PAGE TEXT:
▼

Question

If $\alpha ,\beta$ are the corresponding roots of the given quadratic equations. Then match the following.

• A. $\alpha ,\beta <0$
• B. $\alpha \beta <0$
• C. $\alpha =\frac{1}{\beta }$
• D. $\alpha =0,\beta \ne 0$

Answer 1

Using the concept of nature of roots of a quadratic equation on the basis of coefficients, we can easily get the solution.
Let $\alpha ,\beta$ be the roots of the given equations.

▲

DATA SECTION:

▼

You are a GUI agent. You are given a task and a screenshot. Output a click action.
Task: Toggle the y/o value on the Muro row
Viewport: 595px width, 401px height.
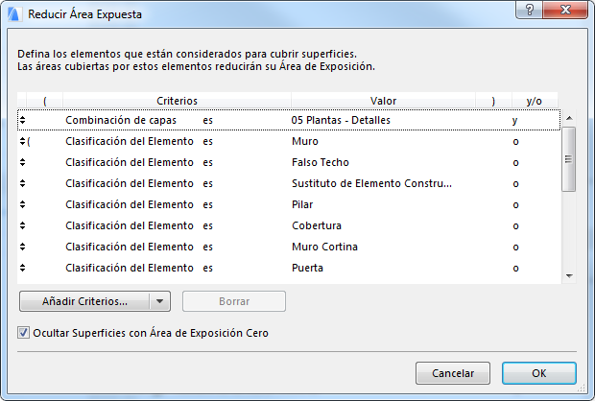[515, 141]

▲

TASK DESCRIPTION: In the text on quadratic roots, which concept does the answer use to reach the solution?

COMPLETED EXERCISE: The nature of roots of a quadratic equation on the basis of its coefficients.